Not a bad idea. In the meantime, might I suggest...

- "Nothing but Trailers" on HDNet. It's shown at irregular times and lengths (they use it as filler).

Also, not in glorious HD, but...

- "Ebert & Roeper", syndicated. This is a show that, at least in my area, gets constantly moved around. (Seriously, they don't have the same time slot two weeks in a row.) Good thing I have a TiVo to keep track of it.
- "Movie Minutes", under "New York Times", on TiVoCast.


----------



## classicsat (Feb 18, 2004)

elutris said:


> I've wanted to see movie trailers added to the Music, Photos & More page for some time now.
> 
> We can get the Yahoo movie times, and can watch trailers from the Yahoo web site, so why not enable a link for streaming playback of the trailers under the Browse & Buy Movie page, under the "Movie Details" section?
> 
> Could also be linked into the Amazon Unbox selections for preview before purchase..


Not possible, mostly because the HME interface does not support streaming.
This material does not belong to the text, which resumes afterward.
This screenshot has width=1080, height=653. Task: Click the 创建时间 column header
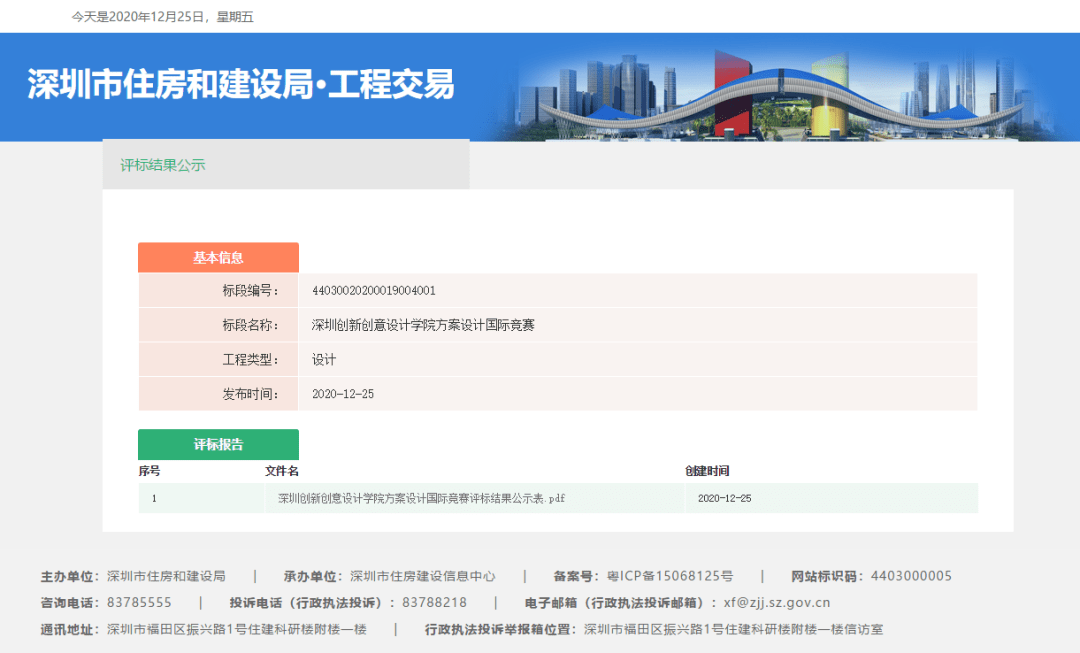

The most it could do is request video clips be transferred to the TiVo, that is if somebody took the time and space to make TiVo compatible MPEG2 trailers, or have on-the-fly convertors.


----------



## wmcbrine (Aug 2, 2003)

classicsat said:


> Not possible, mostly because the HME interface does not support streaming.


A. It is widely believed (correctly or not) that the forthcoming announced YouTube support will entail streaming. There are also hints of this (unfinished comments) in the HME specification document included with version 1.4.1 of the Java SDK.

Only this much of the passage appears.